5 Replies Latest reply on Mar 2, 2007 5:47 AM by Madrid

    I need Oracle user passwords expire every 120 days

    443882
      I need Oracle user passwords expire every 120 days. How can I do it?
        • 1. Re: I need Oracle user passwords expire every 120 days
          427367
          Create a profile with password expiration time of 120 days and assign users to that profile.
          • 2. Re: I need Oracle user passwords expire every 120 days
            Oscar de la Torre-Oracle
            If you mean Oracle users (database users) then use a profile.
            If you mean OS user who runs oracle, it depends on your OS.
            • 3. Re: I need Oracle user passwords expire every 120 days
              Raman
              Hi,

              You can do this by setting the profiles..
              Thanks
              --Raman
              ===here some overiew of profiles ===
              You can get an idea about scripting Oracle password security profiles by examining Oracle's utlpwdmg.sql script located in $ORACLE_HOME/rdbms/admin/utlpwdmg.sql.

              The script notes:

              Rem utlpwdmg.sql
              . . .
              Rem utlpwdmg.sql - script for Default Password Resource Limits
              . . .
              -- This script sets the default password resource parameters
              -- This script needs to be run to enable the password features.
              -- However the default resource parameters can be changed based
              -- on the need.
              -- A default password complexity function is also provided.
              -- This function makes the minimum complexity checks like
              -- the minimum length of the password, password not same as the
              -- username, etc. The user may enhance this function according to
              -- the need.
              -- This function must be created in SYS schema.
              -- connect sys/ as sysdba before running the script

              Oracle password profile security syntax


              Oracle password security is implemented via Oracle "profiles" which are assigned to users. Here is the Oracle security profile syntax:

              ALTER PROFILE profile_name LIMIT pw_limit(s) range

              where:

              pw_limit = PASSWORD_LIFE_TIME
              PASSWORD_GRACE_TIME
              PASSWORD_REUSE_TIME
              PASSWORD_REUSE_MAX
              FAILED_LOGIN_ATTEMPTS
              PASSWORD_LOCK_TIME

              range = UNLIMITED | DEFAULT | expression


              We start by creating security "profiles" in Oracle and then alter the user to belong to the profile group:

              create profile
              all_users
              limit
              PASSWORD_LIFE_TIME = 365,
              PASSWORD_GRACE_TIME = 10,
              PASSWORD_REUSE_TIME = UNLIMITED,
              PASSWORD_REUSE_MAX = 0,
              FAILED_LOGIN_ATTEMPTS = 3,
              PASSWORD_LOCK_TIME = UNLIMITED;

              create user fred identified by flintstone profile finance_user;

              We see the following "alter profile" parameters, which are invoked as;

              alter profile
              finance_user
              set
              failed_login_attempts = 4;

              Oracle password security profile parameters

              Here are the password security parameters:

              * failed_login_attempts - This is the number of failed login attempts before locking the Oracle user account. The default is three failed attempts.

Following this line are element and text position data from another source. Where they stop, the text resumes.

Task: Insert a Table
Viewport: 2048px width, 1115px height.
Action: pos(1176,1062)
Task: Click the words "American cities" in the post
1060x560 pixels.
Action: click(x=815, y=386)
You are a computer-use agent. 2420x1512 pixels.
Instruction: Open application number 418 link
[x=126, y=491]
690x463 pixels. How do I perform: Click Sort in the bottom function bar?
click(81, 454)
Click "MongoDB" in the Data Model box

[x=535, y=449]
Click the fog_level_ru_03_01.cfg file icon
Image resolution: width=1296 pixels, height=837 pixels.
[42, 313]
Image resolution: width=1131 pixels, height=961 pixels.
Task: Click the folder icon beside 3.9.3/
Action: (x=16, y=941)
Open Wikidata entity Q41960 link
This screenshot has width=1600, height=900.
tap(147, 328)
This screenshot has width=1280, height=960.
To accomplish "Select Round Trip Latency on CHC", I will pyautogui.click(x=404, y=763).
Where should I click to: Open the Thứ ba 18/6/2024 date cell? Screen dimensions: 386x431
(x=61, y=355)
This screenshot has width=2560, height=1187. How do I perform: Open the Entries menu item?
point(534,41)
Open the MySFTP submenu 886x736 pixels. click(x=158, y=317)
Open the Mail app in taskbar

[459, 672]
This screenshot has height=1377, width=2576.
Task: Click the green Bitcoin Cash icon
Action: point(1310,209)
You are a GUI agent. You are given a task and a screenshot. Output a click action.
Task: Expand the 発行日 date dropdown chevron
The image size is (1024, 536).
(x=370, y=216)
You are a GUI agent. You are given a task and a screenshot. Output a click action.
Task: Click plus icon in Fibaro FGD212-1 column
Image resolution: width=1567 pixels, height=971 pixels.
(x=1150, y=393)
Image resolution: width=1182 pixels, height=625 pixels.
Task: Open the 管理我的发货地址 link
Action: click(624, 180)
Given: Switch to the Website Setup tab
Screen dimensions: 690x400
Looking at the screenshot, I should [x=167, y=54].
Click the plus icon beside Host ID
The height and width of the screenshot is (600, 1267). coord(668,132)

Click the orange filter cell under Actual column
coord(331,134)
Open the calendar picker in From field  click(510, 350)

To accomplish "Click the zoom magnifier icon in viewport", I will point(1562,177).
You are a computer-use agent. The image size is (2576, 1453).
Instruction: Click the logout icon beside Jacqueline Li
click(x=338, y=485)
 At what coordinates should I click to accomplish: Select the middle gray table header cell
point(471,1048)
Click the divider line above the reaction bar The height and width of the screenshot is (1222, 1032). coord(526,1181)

              * password_grace_time - This is the grace period after the password_life_time limit is exceeded.

              * password_life_time - This is how long an existing password is valid. The default here forces a password change every 60 days.

              * password_lock_time – This specifies how long to lock the account after the failed login attempts is met. Most DBA’s set this value to UNLIMITED.

              * password_reuse_max – This is the number of times that you may re-user a passwords and is intended to prevent repeating password cycles (north, south, east, west).

              * password_reuse_time – This parameter specifies a time limit before a previous password can be re-entered. To never allow a re-used password set password_reuse_time to UNLIMITED.

              * password_verify_function - This allows you to specify the name of a custom password verification function.

              =============================
              • 4. Re: I need Oracle user passwords expire every 120 days
                ScottZheng
                you also need to enable resource_limit parameter. like:

                ALTER SYSTEM SET RESOURCE_LIMIT = TRUE scope=both;
                • 5. Re: I need Oracle user passwords expire every 120 days
                  Madrid
                  Resource_limit=true is required to activate the 'KERNEL' resource type of the profile. The PASSWORD resource type is alway active, it's enough to declare a value different from the UNLIMITED default.